23 July 2009

PEP: Income Statement Analysis for the June 2009 Quarter

PepsiCo, Inc., (NYSE: PEP) earned $1.06 per share in the 12 weeks that ended 13 June, up from $1.05 last year.  This post examines the Income Statement and compares the figures on it to our "look-ahead" estimates.

In a follow-up post, we will move beyond the Income Statement and report PepsiCo's scores as measured by the GCFR Financial Gauges.  We will provide the latest figures for the various financial metrics we use to analyze PepsiCo's Cash Management, Growth, Profitability and Value.

Our principal sources were the earnings announcement, the 10-Q for the quarter, and the Seeking Alpha conference call transcript.  Some background information about PepsiCo and the business environment in which it is currently operating can be found in the look-ahead.

These sources did not disclose any new information about PepsiCo's April 2009 offer to buy the shares it does not already own in Pepsi Bottling Group, Inc. (NYSE: PBG) and PepsiAmericas, Inc., (NYSE: PAS).  At the time the offer was made, PepsiCo owned about 33 percent of Pepsi Bottling Group and 43 percent of PepsiAmericas, which are its two largest bottlers.

Please click here to see a full-sized, normalized depiction of the actual and projected results for the just-concluded quarter, as well as the quarterly Income Statements for the last couple of years.  Please note that our organization of revenues, expenses, gains, and losses, which we use for all analyses, can and often does differ in material respects from company-used formats.  The standardization facilitates cross-company comparisons.

Revenue in the second quarter, on a GAAP basis, was 3.2 percent less than in the year-earlier period.  We had expected a decline of only 0.5 percent.  However, we can't be too disappointed because PepsiCo reported that Revenue increased 5.5 percent if currency exchange rate fluctuations are ignored.

Exchange rates can have a significant effect on PepsiCo's results because the company has extensive non-U.S. operations.

Frito-Lay North America is the PepsiCo division in which Revenue increased the most, 6.4 percent, in the June quarter.  The division focusing on Europe suffered the greatest Revenue decline, 10.6 percent.  Revenue fell by more than 9 percent at Latin America Foods and PepsiCo Americas Beverages.

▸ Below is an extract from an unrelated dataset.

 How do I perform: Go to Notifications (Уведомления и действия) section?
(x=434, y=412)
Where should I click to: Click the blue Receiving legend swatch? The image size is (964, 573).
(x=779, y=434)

The Cost of Goods Sold in the quarter equaled 46.1 percent of Revenue, which translates into a Gross Margin of 53.9 percent.  The Gross Margin was a little better than last year's 53.6 percent, but we thought it would reach a more profitable 54.3 percent.

Sales, General, and Administrative (SG&A) expenses were 33.1 percent of Revenue, nearly a full point less than our 34-percent estimate.  In the June 2008 quarter, these expenses were 33.4 percent.

The charge for amortization of intangible assets was consistent with our expectations.

The lower-than-anticipated SG&A charges compensated for the weaker Revenue and Gross Margin.  As a result, Operating Income was a mere $6 million below our target.  Operating Income was also essentially identical to its value in last year's second quarter.

FLNA contributed more than to Operating Income than any other division, but Operating Income increased the most on a percentage basis at the Asia, Mid East, and Africa division.  Operating Income was down more than 9 percent in both Europe and PAB.  The drop was probably exacerbated by currency swings.

We rarely do well at predicting the erratic "Bottler equity income," and this quarter was no exception.  Our target was income of $25 million, and the actual figure was a much more profitable $119 million. 

The Net Interest Expense was $37 million less than we expected.  However, interest expenses doubled from last year because the company now has more debt.

The Income Tax Rate was 25.4 percent, down from 26.6 percent in the year-earlier quarter.  We expected a tax rate of 26 percent.  

Net Income in the quarter was 2.3 percent below that in the year-earlier period.  However, better-than-expected equity income and the lower tax rate enabled Net Income to exceed our prediction by 6.3 percent.  Earnings per share were up slightly because fewer shares were outstanding.

Full disclosure: Long PEP at time of writing.